Mais quelles sont les caractéristiques d’une reliure Fukurotoji ? Tout d’abord, les feuilles de papier sont pliées verticalement et empilées les unes sur les autres mais la particularité se trouve au niveau des bords du pli. Comme vous pouvez le voir sur la photo ci-dessous, le pli se trouve sur la partie externe du livre. Ainsi, c’est la partie libre du papier qui est cousue et lorsque que l’on observe le papier, celui-ci se présente sous la forme d’un tube, ce qui signifie qu’une seule face est utilisée. Durant le processus de fabrication, les pages sont provisoirement reliées à l’aide d’une ficelle de papier portant le nom de koyori (紙縒り). Enfin, une couverture est apposée et la couture est réalisée avec du fil.
Je profite de la photographie ci-dessus pour attirer votre attention sur un autre élément important et non des moindres, le type de papier utilisé. Celui-ci est blanc, très fin et doux au toucher. Je pense que vous voyez où je veux en venir 😉 Le papier n’est utilisé que sur une seule face, ce qui est à mettre en relation directe avec sa finesse qui n’aurait pas permis d’écrire sur chaque côté. Raison pour laquelle la plupart des livres de type Fukurotoji ont été réalisés avec un papier très fin.
Maintenant, de quel type de papier s’agit-il ? Vous avez déjà plusieurs de ses caractéristiques : blancheur, finesse et douceur. Lorsque l’on tourne les pages du livres, elles n’émettent pas un bruit spécifique. Allons plus loin et observons les fibres du papier. Sur la photo ci-dessous, vous pouvez observer une page agrandie cent fois. Vous remarquerez qu’il y a des fibres plus larges, d’autres plus étroites et de manières générales, les fibres de ce papier sont longues. Ces différents éléments permettent de déterminer qu’il s’agit d’un papier fabriqué à partir du murier à papier et qui porte le nom de kôzogami (楮紙). C’est un papier couramment utilisé en raison de sa facilité de production. Toutefois, il existe une multitude de papiers différents et tous possèdent des spécificités qu’il convient de vérifier.
Vous pensez qu’on en a terminé !?! Vous êtes encore très loin de la vérité 😀
Observez la photo ci-dessous. Sur le côté, je pense que vous pouvez voir une multitude de lignes horizontales. De quoi s’agit-il ? Ces lignes portent le nom de sunome (簀の目) et sont les marques laissées par le tamis utilisé lors de la fabrication de la feuille de papier. Ces marques varient en fonction du tamis employé et leur étude permet, dans certains cas, de déterminer avec une certaine exactitude la période de fabrication.
Je terminerai cet article en parlant de l’impression et de l’écriture. Béatrice et Jacky m’ont interpellé concernant ces deux éléments et je les en remercie.
Concernant la technique d’impression, j’opterais pour une impression au bloc de bois dont je vais présenter le principe général. Concrètement, une plaque de bois, la matrice, est gravée en fonction des motifs à reporter sur le papier. Il peut s’agir de texte ou de dessins. Lorsque la matrice est prête, de l’encre est déposée sur celle-ci. Ensuite, on dépose le papier et on presse. Dans ce cas-ci, il n’y a qu’une seule couleur donc il n’y avait qu’une matrice pour chaque page mais pour amener de la couleur avec ce procédé, il faut autant de matrices qu’il y a de couleurs et c’est notamment avec l’apparition de l’Ukiyo-e que l’impression en couleur se développa considérablement durant la période Edo.

» **DONNÉES DE TRAVAIL**:
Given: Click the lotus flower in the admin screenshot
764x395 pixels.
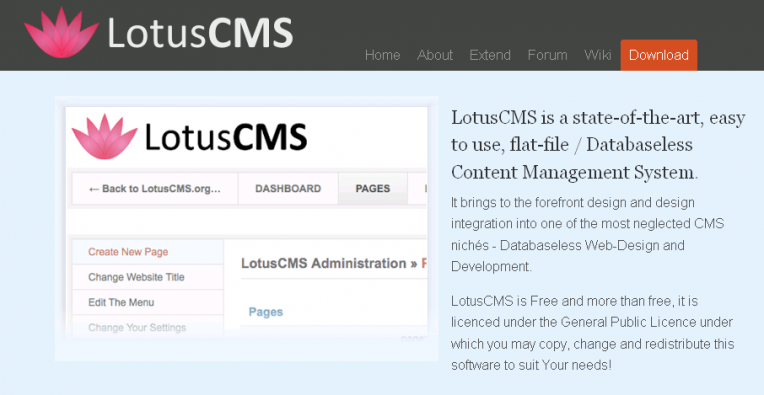Looking at the screenshot, I should point(104,136).

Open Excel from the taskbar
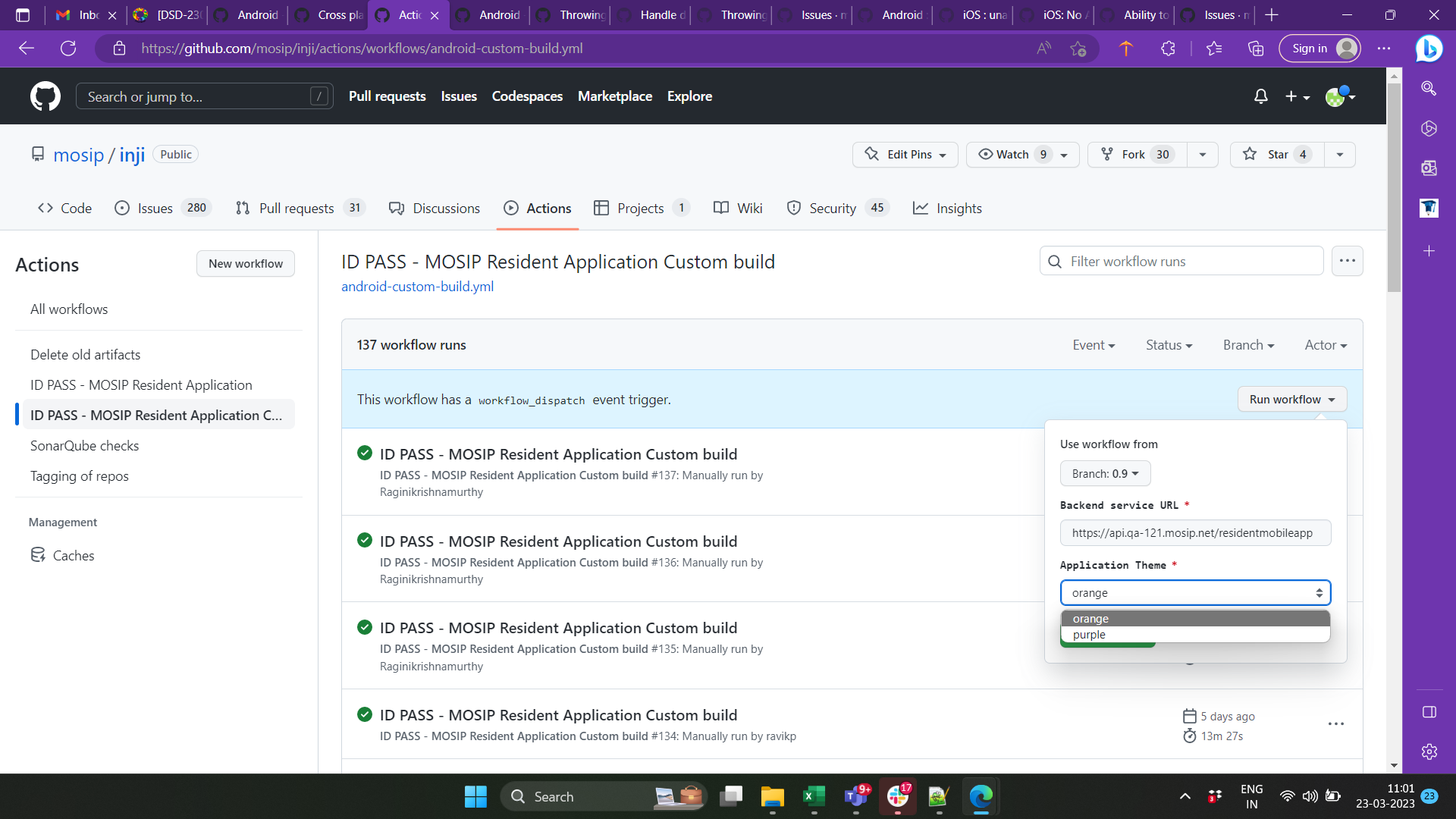[x=814, y=796]
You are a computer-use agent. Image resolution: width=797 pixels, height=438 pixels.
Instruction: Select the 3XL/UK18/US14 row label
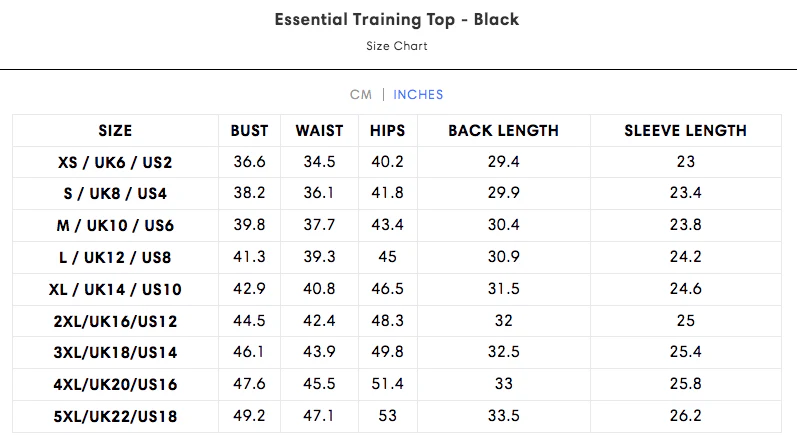click(x=115, y=353)
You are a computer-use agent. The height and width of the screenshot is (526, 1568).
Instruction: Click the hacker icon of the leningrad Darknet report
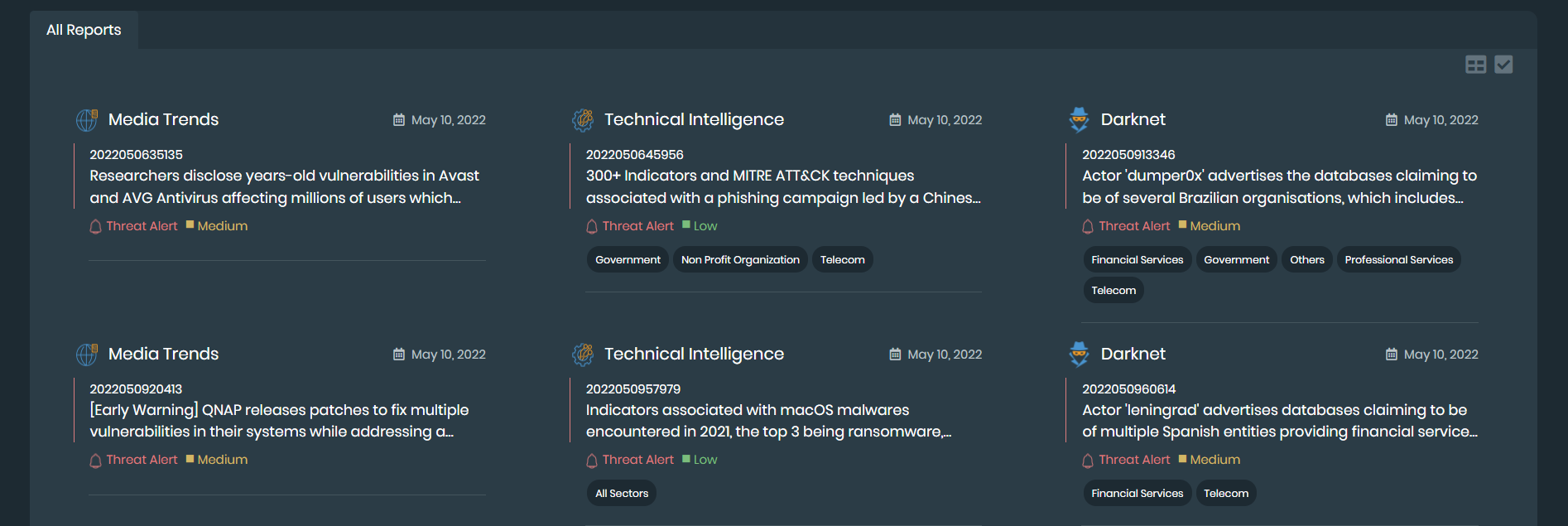[1079, 355]
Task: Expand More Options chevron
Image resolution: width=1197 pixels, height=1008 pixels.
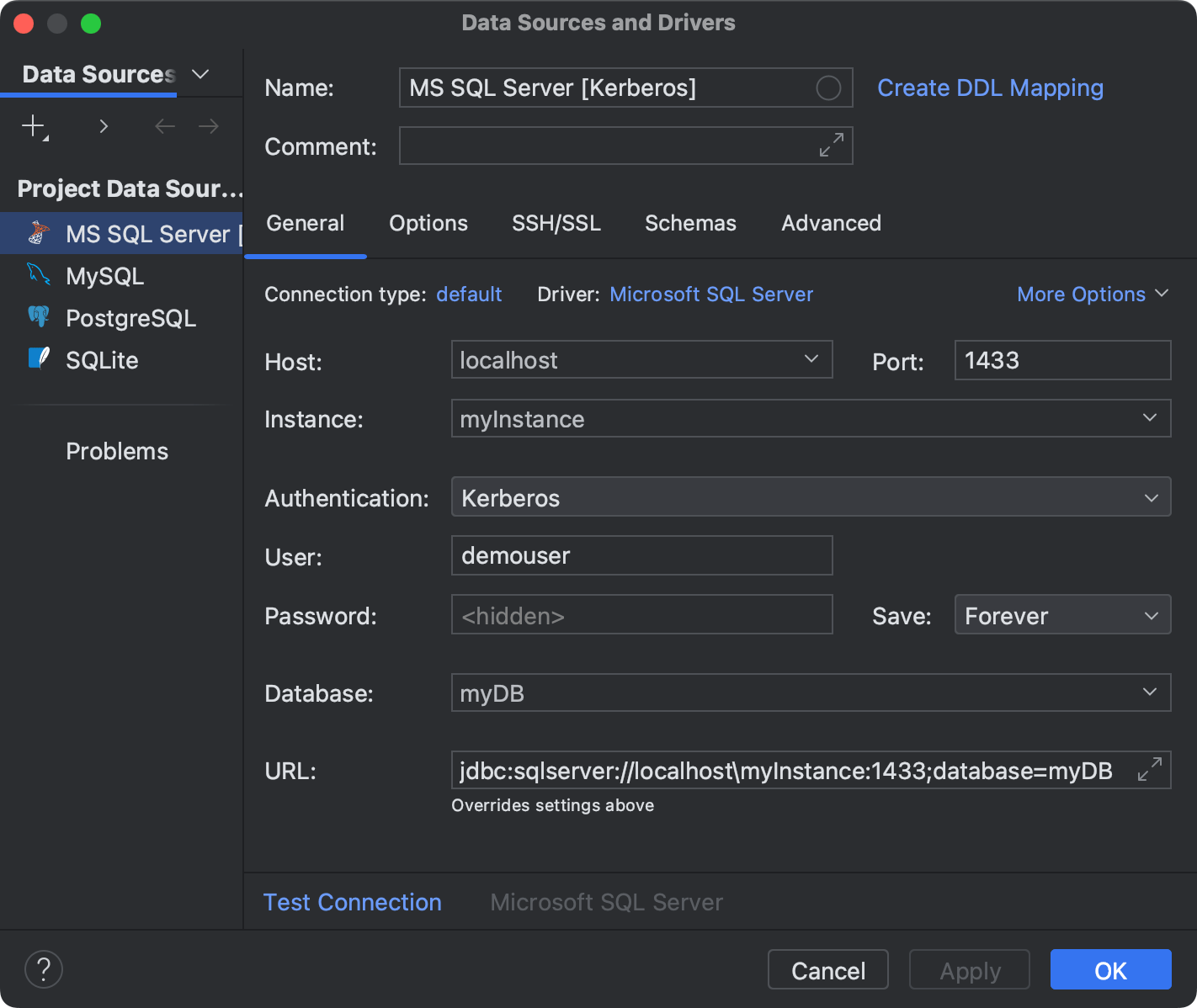Action: pos(1163,294)
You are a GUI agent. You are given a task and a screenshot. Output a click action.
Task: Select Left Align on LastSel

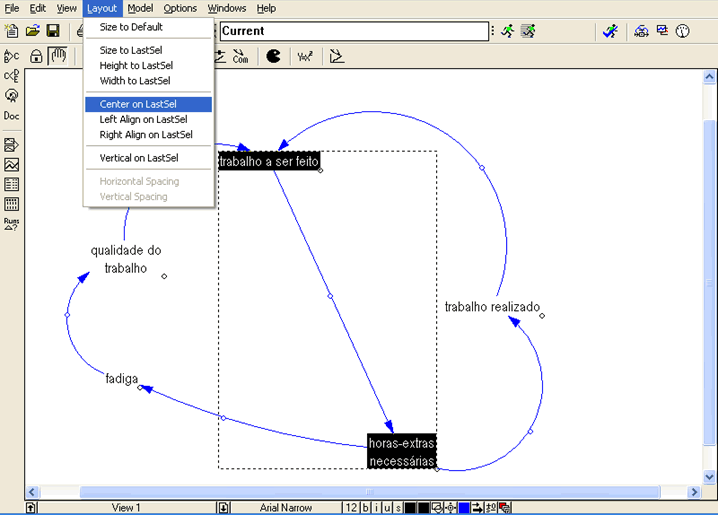click(x=146, y=119)
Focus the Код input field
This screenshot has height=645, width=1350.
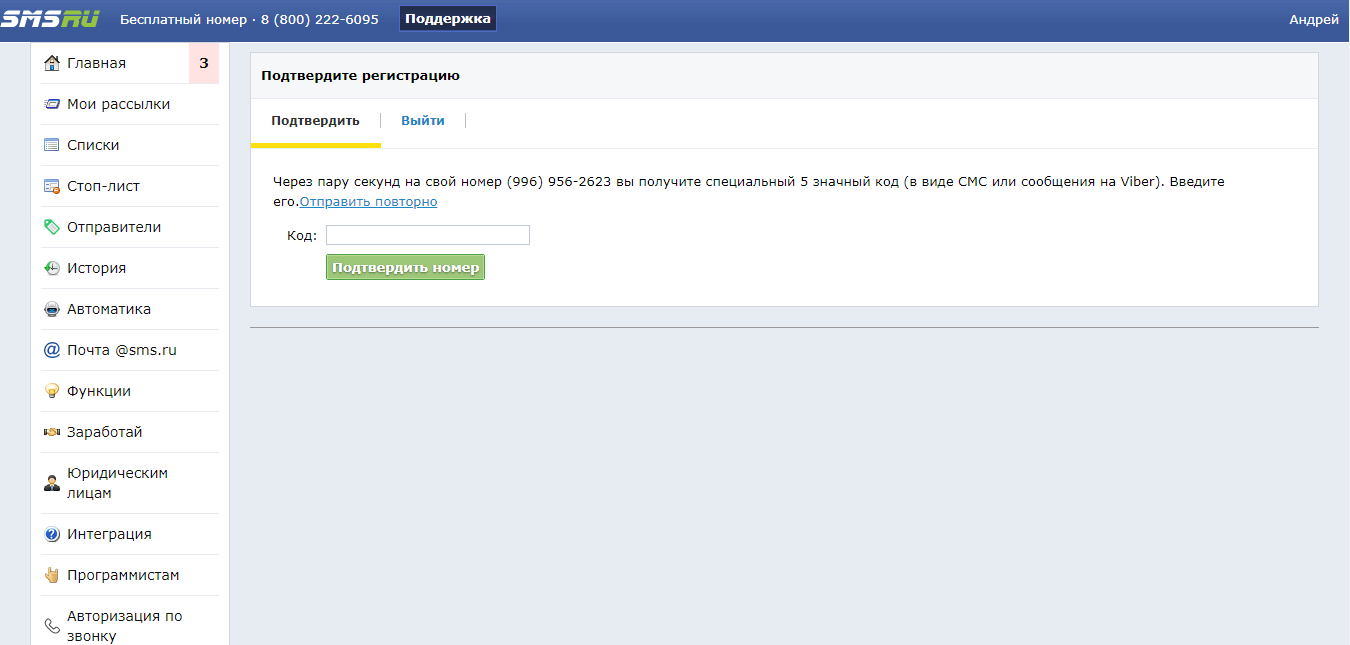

» **CONSIGNE A**:
Dans le texte sur la reliure Fukurotoji, comment s'appelle la ficelle de papier qui relie provisoirement les pages pendant la fabrication ?
» **CONSIGNE B**:
Recopiez les enregistrements en commençant à leur toute première ligne et en finissant à la ligne qui contient « [x=814, y=796] », cette dernière comprise. N'incluez pas les images dans votre réponse.

» **RÉPONSE COMPLÈTE A**:
Elle s'appelle koyori (紙縒り).

» **RÉPONSE COMPLÈTE B**:
Given: Click the lotus flower in the admin screenshot
764x395 pixels.
Looking at the screenshot, I should point(104,136).

Open Excel from the taskbar
[x=814, y=796]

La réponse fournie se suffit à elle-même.